→ **BRIEF**: Would you restate the data exactly as given?

→ **RECORDS TO USE**:
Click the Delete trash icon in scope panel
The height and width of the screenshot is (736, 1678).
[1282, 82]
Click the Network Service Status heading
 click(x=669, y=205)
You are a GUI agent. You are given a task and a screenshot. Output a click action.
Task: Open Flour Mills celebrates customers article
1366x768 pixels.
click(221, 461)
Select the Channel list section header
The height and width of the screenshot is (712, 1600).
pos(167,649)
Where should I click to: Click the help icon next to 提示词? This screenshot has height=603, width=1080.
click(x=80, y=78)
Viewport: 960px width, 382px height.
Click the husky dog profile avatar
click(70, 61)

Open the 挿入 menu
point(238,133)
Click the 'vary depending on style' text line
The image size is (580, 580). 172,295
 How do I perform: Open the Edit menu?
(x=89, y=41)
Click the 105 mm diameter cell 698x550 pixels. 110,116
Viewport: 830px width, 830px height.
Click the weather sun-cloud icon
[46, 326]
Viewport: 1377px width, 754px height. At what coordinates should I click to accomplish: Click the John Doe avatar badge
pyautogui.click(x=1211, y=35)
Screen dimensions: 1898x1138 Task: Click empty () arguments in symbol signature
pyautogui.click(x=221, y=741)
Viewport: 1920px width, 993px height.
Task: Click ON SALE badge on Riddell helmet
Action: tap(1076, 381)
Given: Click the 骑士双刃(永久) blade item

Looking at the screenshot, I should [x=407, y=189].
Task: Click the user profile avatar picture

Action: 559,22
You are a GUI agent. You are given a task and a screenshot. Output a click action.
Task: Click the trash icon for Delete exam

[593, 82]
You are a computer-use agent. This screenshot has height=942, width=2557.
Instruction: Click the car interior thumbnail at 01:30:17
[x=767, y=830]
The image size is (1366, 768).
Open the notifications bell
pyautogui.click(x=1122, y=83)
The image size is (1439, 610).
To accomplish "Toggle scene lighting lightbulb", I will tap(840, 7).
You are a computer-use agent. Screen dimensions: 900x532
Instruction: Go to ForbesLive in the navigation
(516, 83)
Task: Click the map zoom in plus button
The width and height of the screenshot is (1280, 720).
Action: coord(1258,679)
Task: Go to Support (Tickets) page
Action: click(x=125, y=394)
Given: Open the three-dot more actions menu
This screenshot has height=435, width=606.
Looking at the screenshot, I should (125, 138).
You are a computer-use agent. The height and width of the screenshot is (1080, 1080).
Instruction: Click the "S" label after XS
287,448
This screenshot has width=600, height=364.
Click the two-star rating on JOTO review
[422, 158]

→ **SOLUTION TO THIS PROBLEM**:
Click the Delete trash icon in scope panel
The height and width of the screenshot is (736, 1678).
[1282, 82]
Click the Network Service Status heading
 click(x=669, y=205)
You are a GUI agent. You are given a task and a screenshot. Output a click action.
Task: Open Flour Mills celebrates customers article
1366x768 pixels.
click(221, 461)
Select the Channel list section header
The height and width of the screenshot is (712, 1600).
pos(167,649)
Where should I click to: Click the help icon next to 提示词? This screenshot has height=603, width=1080.
click(x=80, y=78)
Viewport: 960px width, 382px height.
Click the husky dog profile avatar
click(70, 61)

Open the 挿入 menu
point(238,133)
Click the 'vary depending on style' text line
The image size is (580, 580). 172,295
 How do I perform: Open the Edit menu?
(x=89, y=41)
Click the 105 mm diameter cell 698x550 pixels. 110,116
Viewport: 830px width, 830px height.
Click the weather sun-cloud icon
[46, 326]
Viewport: 1377px width, 754px height. At what coordinates should I click to accomplish: Click the John Doe avatar badge
pyautogui.click(x=1211, y=35)
Screen dimensions: 1898x1138 Task: Click empty () arguments in symbol signature
pyautogui.click(x=221, y=741)
Viewport: 1920px width, 993px height.
Task: Click ON SALE badge on Riddell helmet
Action: tap(1076, 381)
Given: Click the 骑士双刃(永久) blade item

Looking at the screenshot, I should [x=407, y=189].
Task: Click the user profile avatar picture

Action: 559,22
You are a GUI agent. You are given a task and a screenshot. Output a click action.
Task: Click the trash icon for Delete exam

[593, 82]
You are a computer-use agent. This screenshot has height=942, width=2557.
Instruction: Click the car interior thumbnail at 01:30:17
[x=767, y=830]
The image size is (1366, 768).
Open the notifications bell
pyautogui.click(x=1122, y=83)
The image size is (1439, 610).
To accomplish "Toggle scene lighting lightbulb", I will tap(840, 7).
You are a computer-use agent. Screen dimensions: 900x532
Instruction: Go to ForbesLive in the navigation
(516, 83)
Task: Click the map zoom in plus button
The width and height of the screenshot is (1280, 720).
Action: coord(1258,679)
Task: Go to Support (Tickets) page
Action: click(x=125, y=394)
Given: Open the three-dot more actions menu
This screenshot has height=435, width=606.
Looking at the screenshot, I should (125, 138).
You are a computer-use agent. The height and width of the screenshot is (1080, 1080).
Instruction: Click the "S" label after XS
287,448
This screenshot has width=600, height=364.
Click the two-star rating on JOTO review
[422, 158]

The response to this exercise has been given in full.